Problem statement. Copy out every line of the records below word for word, with nothing changed.
··· Data extract ···
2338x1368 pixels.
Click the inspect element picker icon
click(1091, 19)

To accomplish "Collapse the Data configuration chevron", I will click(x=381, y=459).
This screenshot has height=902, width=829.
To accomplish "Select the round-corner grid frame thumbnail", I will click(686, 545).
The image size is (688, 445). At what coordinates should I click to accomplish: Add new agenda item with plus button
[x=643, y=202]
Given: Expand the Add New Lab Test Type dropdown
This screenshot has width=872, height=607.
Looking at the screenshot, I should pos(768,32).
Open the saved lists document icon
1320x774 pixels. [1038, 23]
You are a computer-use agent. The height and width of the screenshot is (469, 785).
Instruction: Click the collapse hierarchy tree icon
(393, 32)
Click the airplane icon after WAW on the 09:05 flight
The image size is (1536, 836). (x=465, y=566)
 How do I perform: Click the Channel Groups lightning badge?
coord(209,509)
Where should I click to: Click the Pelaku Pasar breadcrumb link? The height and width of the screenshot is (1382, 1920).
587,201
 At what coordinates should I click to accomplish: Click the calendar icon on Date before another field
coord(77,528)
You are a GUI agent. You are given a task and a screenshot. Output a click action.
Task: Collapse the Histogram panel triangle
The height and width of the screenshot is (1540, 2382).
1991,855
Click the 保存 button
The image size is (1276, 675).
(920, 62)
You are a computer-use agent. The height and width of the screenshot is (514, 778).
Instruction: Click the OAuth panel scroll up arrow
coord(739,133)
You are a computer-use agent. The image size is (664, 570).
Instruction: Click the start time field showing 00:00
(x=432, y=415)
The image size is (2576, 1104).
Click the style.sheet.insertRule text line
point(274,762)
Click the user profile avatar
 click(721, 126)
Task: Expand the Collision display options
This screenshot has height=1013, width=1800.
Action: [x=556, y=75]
···
Solution to the problem.
2338x1368 pixels.
Click the inspect element picker icon
click(1091, 19)

To accomplish "Collapse the Data configuration chevron", I will click(x=381, y=459).
This screenshot has height=902, width=829.
To accomplish "Select the round-corner grid frame thumbnail", I will click(686, 545).
The image size is (688, 445). At what coordinates should I click to accomplish: Add new agenda item with plus button
[x=643, y=202]
Given: Expand the Add New Lab Test Type dropdown
This screenshot has width=872, height=607.
Looking at the screenshot, I should pos(768,32).
Open the saved lists document icon
1320x774 pixels. [1038, 23]
You are a computer-use agent. The height and width of the screenshot is (469, 785).
Instruction: Click the collapse hierarchy tree icon
(393, 32)
Click the airplane icon after WAW on the 09:05 flight
The image size is (1536, 836). (x=465, y=566)
 How do I perform: Click the Channel Groups lightning badge?
coord(209,509)
Where should I click to: Click the Pelaku Pasar breadcrumb link? The height and width of the screenshot is (1382, 1920).
587,201
 At what coordinates should I click to accomplish: Click the calendar icon on Date before another field
coord(77,528)
You are a GUI agent. You are given a task and a screenshot. Output a click action.
Task: Collapse the Histogram panel triangle
The height and width of the screenshot is (1540, 2382).
1991,855
Click the 保存 button
The image size is (1276, 675).
(920, 62)
You are a computer-use agent. The height and width of the screenshot is (514, 778).
Instruction: Click the OAuth panel scroll up arrow
coord(739,133)
You are a computer-use agent. The image size is (664, 570).
Instruction: Click the start time field showing 00:00
(x=432, y=415)
The image size is (2576, 1104).
Click the style.sheet.insertRule text line
point(274,762)
Click the user profile avatar
 click(721, 126)
Task: Expand the Collision display options
This screenshot has height=1013, width=1800.
Action: [x=556, y=75]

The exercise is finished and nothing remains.